An exact copy of every record is needed.

═════ PROVIDED INFORMATION

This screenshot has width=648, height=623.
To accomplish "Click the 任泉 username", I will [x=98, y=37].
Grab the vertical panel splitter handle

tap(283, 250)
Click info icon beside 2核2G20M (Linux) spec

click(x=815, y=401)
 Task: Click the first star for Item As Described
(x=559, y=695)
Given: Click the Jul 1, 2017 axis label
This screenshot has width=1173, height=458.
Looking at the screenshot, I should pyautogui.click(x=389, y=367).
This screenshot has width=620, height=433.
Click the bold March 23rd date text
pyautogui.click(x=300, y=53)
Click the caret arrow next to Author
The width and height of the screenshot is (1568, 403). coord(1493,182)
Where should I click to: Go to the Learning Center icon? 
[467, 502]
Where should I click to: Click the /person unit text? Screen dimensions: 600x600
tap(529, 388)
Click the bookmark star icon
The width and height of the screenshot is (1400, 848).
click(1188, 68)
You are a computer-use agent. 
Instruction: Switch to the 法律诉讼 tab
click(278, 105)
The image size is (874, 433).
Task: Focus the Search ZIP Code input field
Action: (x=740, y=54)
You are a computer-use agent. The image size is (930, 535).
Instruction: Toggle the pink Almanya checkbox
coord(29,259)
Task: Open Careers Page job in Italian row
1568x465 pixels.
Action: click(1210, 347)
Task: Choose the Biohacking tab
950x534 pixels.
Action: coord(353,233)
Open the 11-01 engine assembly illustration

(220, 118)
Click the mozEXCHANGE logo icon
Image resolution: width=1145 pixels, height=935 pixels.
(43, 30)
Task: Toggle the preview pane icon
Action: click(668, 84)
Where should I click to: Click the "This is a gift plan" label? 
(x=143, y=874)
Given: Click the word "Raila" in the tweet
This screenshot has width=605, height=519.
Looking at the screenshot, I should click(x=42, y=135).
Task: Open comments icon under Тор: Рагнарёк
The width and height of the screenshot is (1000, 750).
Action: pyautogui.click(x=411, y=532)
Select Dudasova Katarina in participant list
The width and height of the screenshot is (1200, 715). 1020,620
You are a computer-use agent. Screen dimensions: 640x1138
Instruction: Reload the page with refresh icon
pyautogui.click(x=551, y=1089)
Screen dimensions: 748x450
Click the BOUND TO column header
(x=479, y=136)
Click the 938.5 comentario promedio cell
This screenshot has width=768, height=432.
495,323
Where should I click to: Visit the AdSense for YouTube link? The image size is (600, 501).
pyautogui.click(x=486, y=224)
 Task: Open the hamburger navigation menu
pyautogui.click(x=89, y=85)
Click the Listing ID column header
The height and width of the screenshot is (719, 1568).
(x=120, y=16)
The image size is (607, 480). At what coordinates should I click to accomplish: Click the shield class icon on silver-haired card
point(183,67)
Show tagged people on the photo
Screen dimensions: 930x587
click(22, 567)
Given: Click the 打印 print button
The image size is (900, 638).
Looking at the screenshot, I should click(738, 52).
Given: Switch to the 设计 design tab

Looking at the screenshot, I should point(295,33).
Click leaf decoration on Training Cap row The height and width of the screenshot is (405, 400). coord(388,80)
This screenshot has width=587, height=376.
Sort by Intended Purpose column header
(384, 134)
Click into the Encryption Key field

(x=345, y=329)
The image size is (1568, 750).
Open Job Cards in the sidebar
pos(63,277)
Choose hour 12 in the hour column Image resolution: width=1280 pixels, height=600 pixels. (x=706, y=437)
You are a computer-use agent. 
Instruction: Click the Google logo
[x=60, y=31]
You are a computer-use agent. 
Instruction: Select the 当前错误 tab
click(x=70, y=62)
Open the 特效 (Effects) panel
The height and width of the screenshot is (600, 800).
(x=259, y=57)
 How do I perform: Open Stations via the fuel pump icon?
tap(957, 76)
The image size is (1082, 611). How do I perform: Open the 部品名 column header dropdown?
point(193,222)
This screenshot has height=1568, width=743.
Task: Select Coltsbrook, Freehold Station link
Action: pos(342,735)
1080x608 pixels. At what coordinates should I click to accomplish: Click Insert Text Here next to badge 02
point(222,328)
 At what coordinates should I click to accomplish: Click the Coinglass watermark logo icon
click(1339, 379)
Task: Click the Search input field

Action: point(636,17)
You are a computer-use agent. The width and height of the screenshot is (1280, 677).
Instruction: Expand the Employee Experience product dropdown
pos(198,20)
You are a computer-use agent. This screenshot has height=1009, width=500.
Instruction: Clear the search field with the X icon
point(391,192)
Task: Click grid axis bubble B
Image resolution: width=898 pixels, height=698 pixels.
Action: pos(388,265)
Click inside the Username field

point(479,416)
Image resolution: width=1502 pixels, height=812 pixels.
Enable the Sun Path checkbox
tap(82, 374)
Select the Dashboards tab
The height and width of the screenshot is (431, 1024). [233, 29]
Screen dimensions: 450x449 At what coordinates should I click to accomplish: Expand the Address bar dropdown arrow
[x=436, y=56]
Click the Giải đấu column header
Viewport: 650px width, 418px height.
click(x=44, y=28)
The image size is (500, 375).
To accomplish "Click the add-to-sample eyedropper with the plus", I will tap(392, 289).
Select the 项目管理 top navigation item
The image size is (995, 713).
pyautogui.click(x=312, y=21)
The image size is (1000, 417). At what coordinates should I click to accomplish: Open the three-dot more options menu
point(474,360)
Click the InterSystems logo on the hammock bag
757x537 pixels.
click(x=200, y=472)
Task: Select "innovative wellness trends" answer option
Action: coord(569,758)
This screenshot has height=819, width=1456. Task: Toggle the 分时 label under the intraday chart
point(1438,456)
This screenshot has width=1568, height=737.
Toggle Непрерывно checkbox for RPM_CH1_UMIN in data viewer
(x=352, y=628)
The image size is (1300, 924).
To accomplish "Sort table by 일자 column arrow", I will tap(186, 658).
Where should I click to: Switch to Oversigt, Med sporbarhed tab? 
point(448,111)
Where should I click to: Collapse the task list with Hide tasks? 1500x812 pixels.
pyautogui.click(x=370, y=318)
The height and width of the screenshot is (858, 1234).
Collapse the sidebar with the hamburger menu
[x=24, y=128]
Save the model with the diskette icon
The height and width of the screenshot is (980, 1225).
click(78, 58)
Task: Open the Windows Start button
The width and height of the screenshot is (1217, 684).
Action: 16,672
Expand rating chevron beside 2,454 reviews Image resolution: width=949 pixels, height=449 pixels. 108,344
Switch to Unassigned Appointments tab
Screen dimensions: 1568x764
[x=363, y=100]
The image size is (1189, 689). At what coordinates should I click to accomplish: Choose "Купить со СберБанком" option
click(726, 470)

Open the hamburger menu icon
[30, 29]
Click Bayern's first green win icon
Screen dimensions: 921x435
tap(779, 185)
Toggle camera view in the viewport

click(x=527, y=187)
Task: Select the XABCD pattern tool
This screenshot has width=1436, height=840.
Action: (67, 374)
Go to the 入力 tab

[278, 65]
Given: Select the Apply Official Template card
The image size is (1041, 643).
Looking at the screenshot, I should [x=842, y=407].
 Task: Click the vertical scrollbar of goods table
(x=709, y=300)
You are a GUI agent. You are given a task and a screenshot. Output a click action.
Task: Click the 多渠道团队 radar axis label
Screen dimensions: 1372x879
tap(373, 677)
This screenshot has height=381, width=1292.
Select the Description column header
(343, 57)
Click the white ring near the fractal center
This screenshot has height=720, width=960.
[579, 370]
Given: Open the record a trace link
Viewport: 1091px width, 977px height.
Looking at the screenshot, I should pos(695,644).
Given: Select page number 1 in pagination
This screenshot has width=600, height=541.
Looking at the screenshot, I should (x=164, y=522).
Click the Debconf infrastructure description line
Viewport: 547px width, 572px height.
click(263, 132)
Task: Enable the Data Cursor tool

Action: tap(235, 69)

══════════

TASK RESULT -
This screenshot has width=648, height=623.
To accomplish "Click the 任泉 username", I will [x=98, y=37].
Grab the vertical panel splitter handle

tap(283, 250)
Click info icon beside 2核2G20M (Linux) spec

click(x=815, y=401)
 Task: Click the first star for Item As Described
(x=559, y=695)
Given: Click the Jul 1, 2017 axis label
This screenshot has width=1173, height=458.
Looking at the screenshot, I should pyautogui.click(x=389, y=367).
This screenshot has width=620, height=433.
Click the bold March 23rd date text
pyautogui.click(x=300, y=53)
Click the caret arrow next to Author
The width and height of the screenshot is (1568, 403). coord(1493,182)
Where should I click to: Go to the Learning Center icon? 
[467, 502]
Where should I click to: Click the /person unit text? Screen dimensions: 600x600
tap(529, 388)
Click the bookmark star icon
The width and height of the screenshot is (1400, 848).
click(1188, 68)
You are a computer-use agent. 
Instruction: Switch to the 法律诉讼 tab
click(278, 105)
The image size is (874, 433).
Task: Focus the Search ZIP Code input field
Action: (x=740, y=54)
You are a computer-use agent. The image size is (930, 535).
Instruction: Toggle the pink Almanya checkbox
coord(29,259)
Task: Open Careers Page job in Italian row
1568x465 pixels.
Action: click(1210, 347)
Task: Choose the Biohacking tab
950x534 pixels.
Action: coord(353,233)
Open the 11-01 engine assembly illustration

(220, 118)
Click the mozEXCHANGE logo icon
Image resolution: width=1145 pixels, height=935 pixels.
(43, 30)
Task: Toggle the preview pane icon
Action: click(668, 84)
Where should I click to: Click the "This is a gift plan" label? 
(x=143, y=874)
Given: Click the word "Raila" in the tweet
This screenshot has width=605, height=519.
Looking at the screenshot, I should click(x=42, y=135).
Task: Open comments icon under Тор: Рагнарёк
The width and height of the screenshot is (1000, 750).
Action: pyautogui.click(x=411, y=532)
Select Dudasova Katarina in participant list
The width and height of the screenshot is (1200, 715). 1020,620
You are a computer-use agent. Screen dimensions: 640x1138
Instruction: Reload the page with refresh icon
pyautogui.click(x=551, y=1089)
Screen dimensions: 748x450
Click the BOUND TO column header
(x=479, y=136)
Click the 938.5 comentario promedio cell
This screenshot has width=768, height=432.
495,323
Where should I click to: Visit the AdSense for YouTube link? The image size is (600, 501).
pyautogui.click(x=486, y=224)
 Task: Open the hamburger navigation menu
pyautogui.click(x=89, y=85)
Click the Listing ID column header
The height and width of the screenshot is (719, 1568).
(x=120, y=16)
The image size is (607, 480). At what coordinates should I click to accomplish: Click the shield class icon on silver-haired card
point(183,67)
Show tagged people on the photo
Screen dimensions: 930x587
click(22, 567)
Given: Click the 打印 print button
The image size is (900, 638).
Looking at the screenshot, I should click(738, 52).
Given: Switch to the 设计 design tab

Looking at the screenshot, I should point(295,33).
Click leaf decoration on Training Cap row The height and width of the screenshot is (405, 400). coord(388,80)
This screenshot has width=587, height=376.
Sort by Intended Purpose column header
(384, 134)
Click into the Encryption Key field

(x=345, y=329)
The image size is (1568, 750).
Open Job Cards in the sidebar
pos(63,277)
Choose hour 12 in the hour column Image resolution: width=1280 pixels, height=600 pixels. (x=706, y=437)
You are a computer-use agent. 
Instruction: Click the Google logo
[x=60, y=31]
You are a computer-use agent. 
Instruction: Select the 当前错误 tab
click(x=70, y=62)
Open the 特效 (Effects) panel
The height and width of the screenshot is (600, 800).
(x=259, y=57)
 How do I perform: Open Stations via the fuel pump icon?
tap(957, 76)
The image size is (1082, 611). How do I perform: Open the 部品名 column header dropdown?
point(193,222)
This screenshot has height=1568, width=743.
Task: Select Coltsbrook, Freehold Station link
Action: pos(342,735)
1080x608 pixels. At what coordinates should I click to accomplish: Click Insert Text Here next to badge 02
point(222,328)
 At what coordinates should I click to accomplish: Click the Coinglass watermark logo icon
click(1339, 379)
Task: Click the Search input field

Action: point(636,17)
You are a computer-use agent. The width and height of the screenshot is (1280, 677).
Instruction: Expand the Employee Experience product dropdown
pos(198,20)
You are a computer-use agent. This screenshot has height=1009, width=500.
Instruction: Clear the search field with the X icon
point(391,192)
Task: Click grid axis bubble B
Image resolution: width=898 pixels, height=698 pixels.
Action: pos(388,265)
Click inside the Username field

point(479,416)
Image resolution: width=1502 pixels, height=812 pixels.
Enable the Sun Path checkbox
tap(82, 374)
Select the Dashboards tab
The height and width of the screenshot is (431, 1024). [233, 29]
Screen dimensions: 450x449 At what coordinates should I click to accomplish: Expand the Address bar dropdown arrow
[x=436, y=56]
Click the Giải đấu column header
Viewport: 650px width, 418px height.
click(x=44, y=28)
The image size is (500, 375).
To accomplish "Click the add-to-sample eyedropper with the plus", I will tap(392, 289).
Select the 项目管理 top navigation item
The image size is (995, 713).
pyautogui.click(x=312, y=21)
The image size is (1000, 417). At what coordinates should I click to accomplish: Open the three-dot more options menu
point(474,360)
Click the InterSystems logo on the hammock bag
757x537 pixels.
click(x=200, y=472)
Task: Select "innovative wellness trends" answer option
Action: coord(569,758)
This screenshot has height=819, width=1456. Task: Toggle the 分时 label under the intraday chart
point(1438,456)
This screenshot has width=1568, height=737.
Toggle Непрерывно checkbox for RPM_CH1_UMIN in data viewer
(x=352, y=628)
The image size is (1300, 924).
To accomplish "Sort table by 일자 column arrow", I will tap(186, 658).
Where should I click to: Switch to Oversigt, Med sporbarhed tab? 
point(448,111)
Where should I click to: Collapse the task list with Hide tasks? 1500x812 pixels.
pyautogui.click(x=370, y=318)
The height and width of the screenshot is (858, 1234).
Collapse the sidebar with the hamburger menu
[x=24, y=128]
Save the model with the diskette icon
The height and width of the screenshot is (980, 1225).
click(78, 58)
Task: Open the Windows Start button
The width and height of the screenshot is (1217, 684).
Action: 16,672
Expand rating chevron beside 2,454 reviews Image resolution: width=949 pixels, height=449 pixels. 108,344
Switch to Unassigned Appointments tab
Screen dimensions: 1568x764
[x=363, y=100]
The image size is (1189, 689). At what coordinates should I click to accomplish: Choose "Купить со СберБанком" option
click(726, 470)

Open the hamburger menu icon
[30, 29]
Click Bayern's first green win icon
Screen dimensions: 921x435
tap(779, 185)
Toggle camera view in the viewport

click(x=527, y=187)
Task: Select the XABCD pattern tool
This screenshot has width=1436, height=840.
Action: (67, 374)
Go to the 入力 tab

[278, 65]
Given: Select the Apply Official Template card
The image size is (1041, 643).
Looking at the screenshot, I should [x=842, y=407].
 Task: Click the vertical scrollbar of goods table
(x=709, y=300)
You are a GUI agent. You are given a task and a screenshot. Output a click action.
Task: Click the 多渠道团队 radar axis label
Screen dimensions: 1372x879
tap(373, 677)
This screenshot has height=381, width=1292.
Select the Description column header
(343, 57)
Click the white ring near the fractal center
This screenshot has height=720, width=960.
[579, 370]
Given: Open the record a trace link
Viewport: 1091px width, 977px height.
Looking at the screenshot, I should pos(695,644).
Given: Select page number 1 in pagination
This screenshot has width=600, height=541.
Looking at the screenshot, I should (x=164, y=522).
Click the Debconf infrastructure description line
Viewport: 547px width, 572px height.
click(263, 132)
Task: Enable the Data Cursor tool

Action: tap(235, 69)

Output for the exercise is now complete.